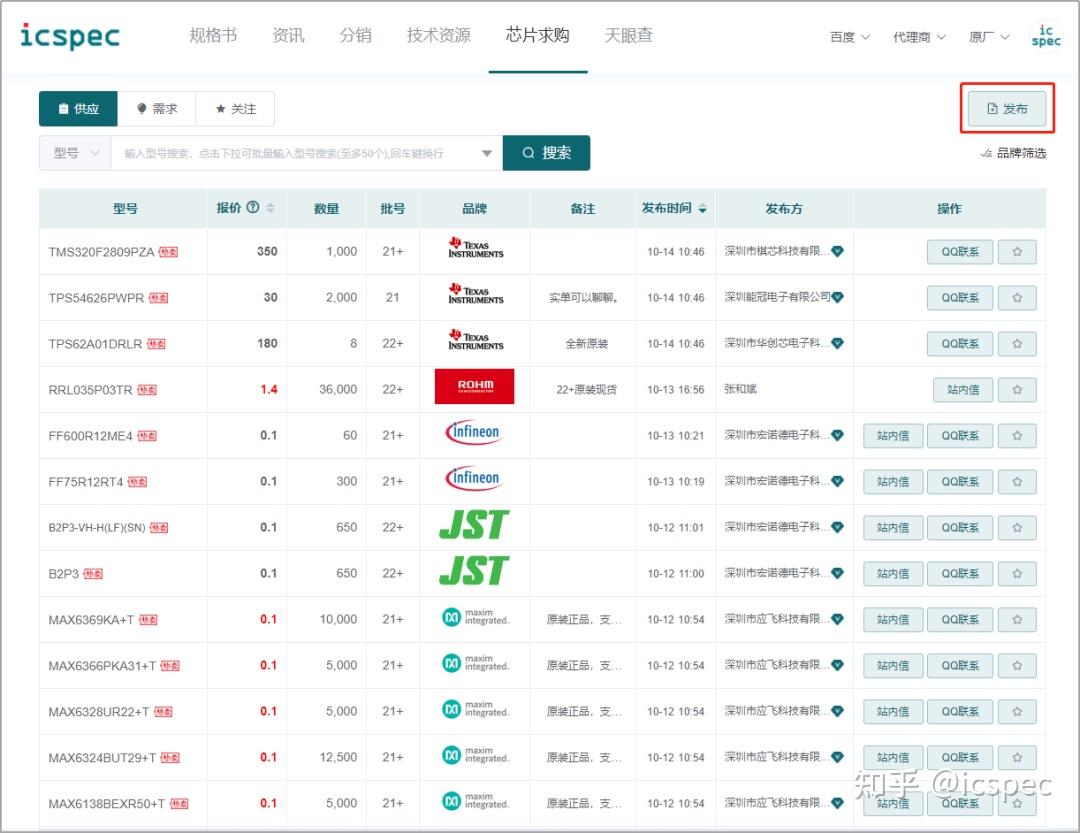Click the maxim integrated logo for MAX6369KA+T
The width and height of the screenshot is (1080, 833).
[473, 619]
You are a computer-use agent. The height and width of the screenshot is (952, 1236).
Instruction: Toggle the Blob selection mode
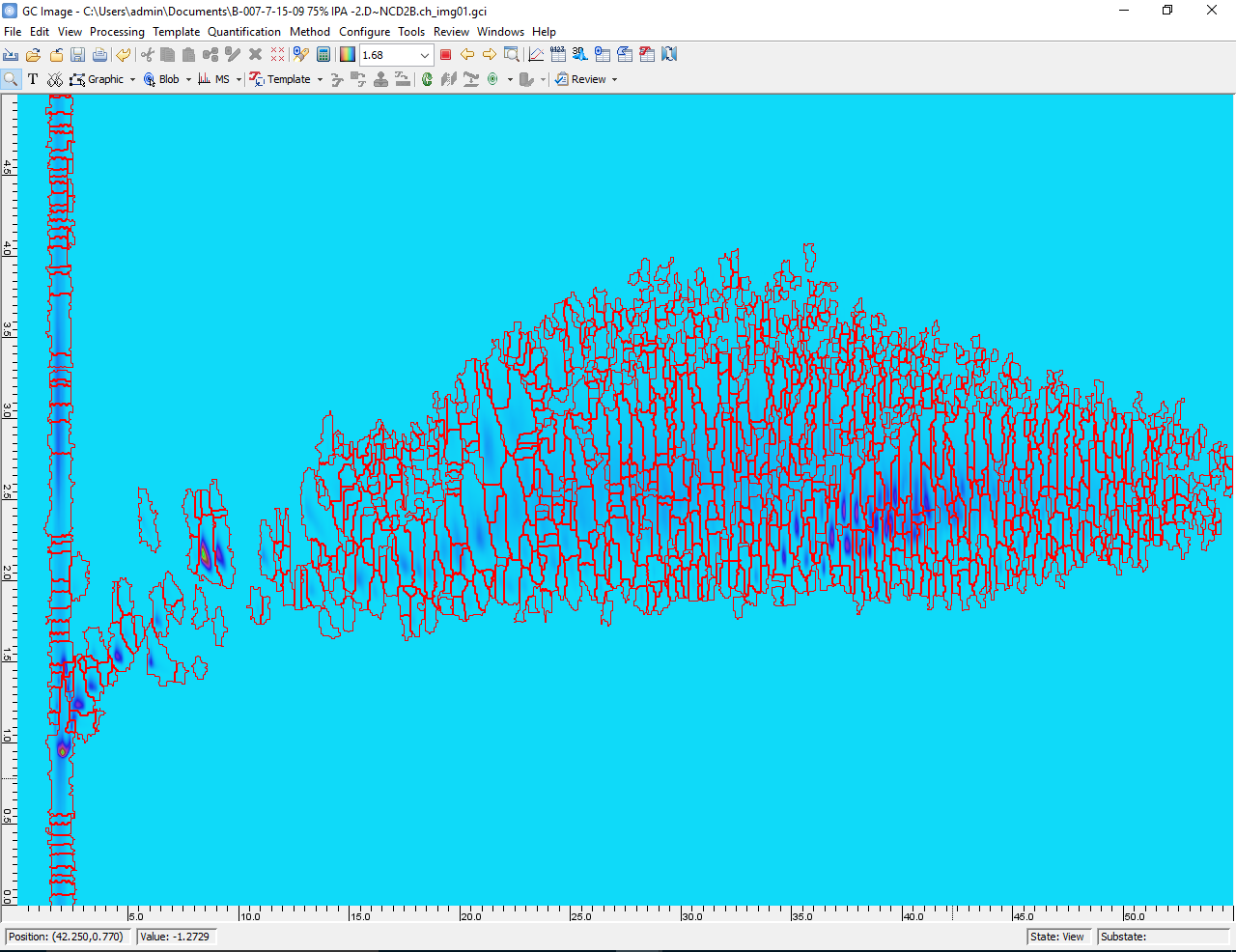point(162,79)
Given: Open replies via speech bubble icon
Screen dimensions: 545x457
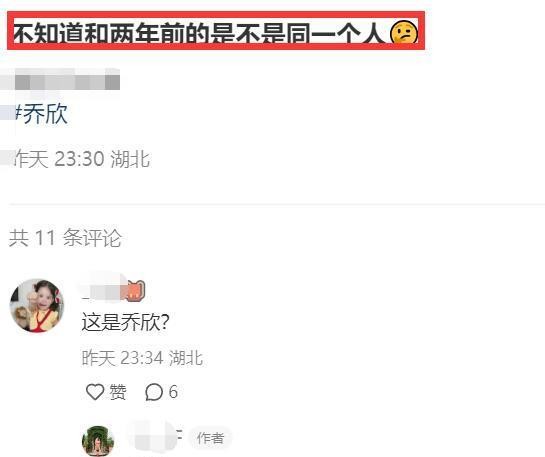Looking at the screenshot, I should click(154, 392).
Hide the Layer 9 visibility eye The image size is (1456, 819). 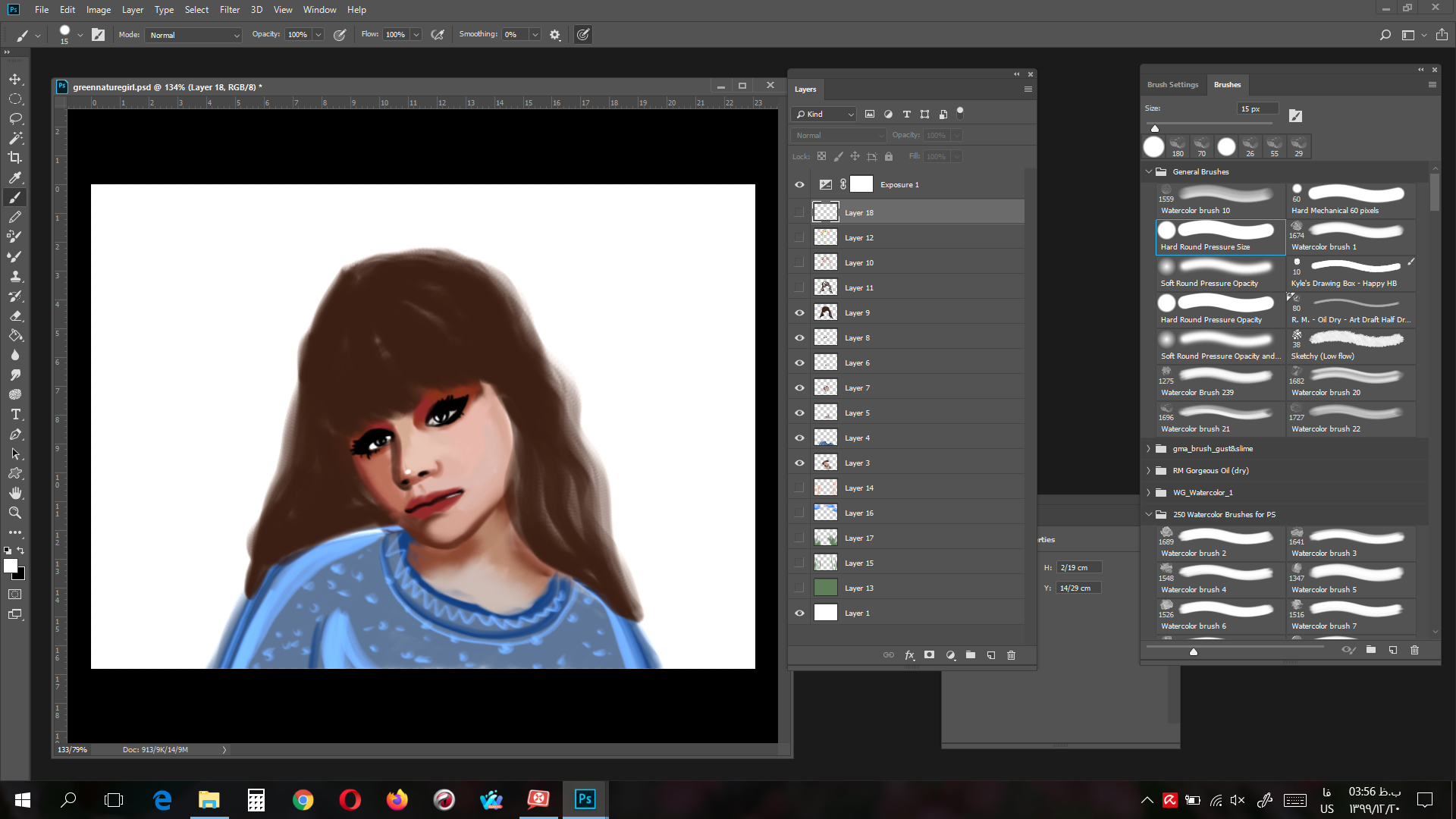pyautogui.click(x=799, y=312)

- _Work request_
For the entries above, print exactly the lines between the one with "You are a computer-use" and the one with "Given: Open replies via speech bubble icon", inclusive, with no pictures.

- _Response to the task_
You are a computer-use agent. The height and width of the screenshot is (952, 1236).
Instruction: Toggle the Blob selection mode
point(162,79)
Given: Open replies via speech bubble icon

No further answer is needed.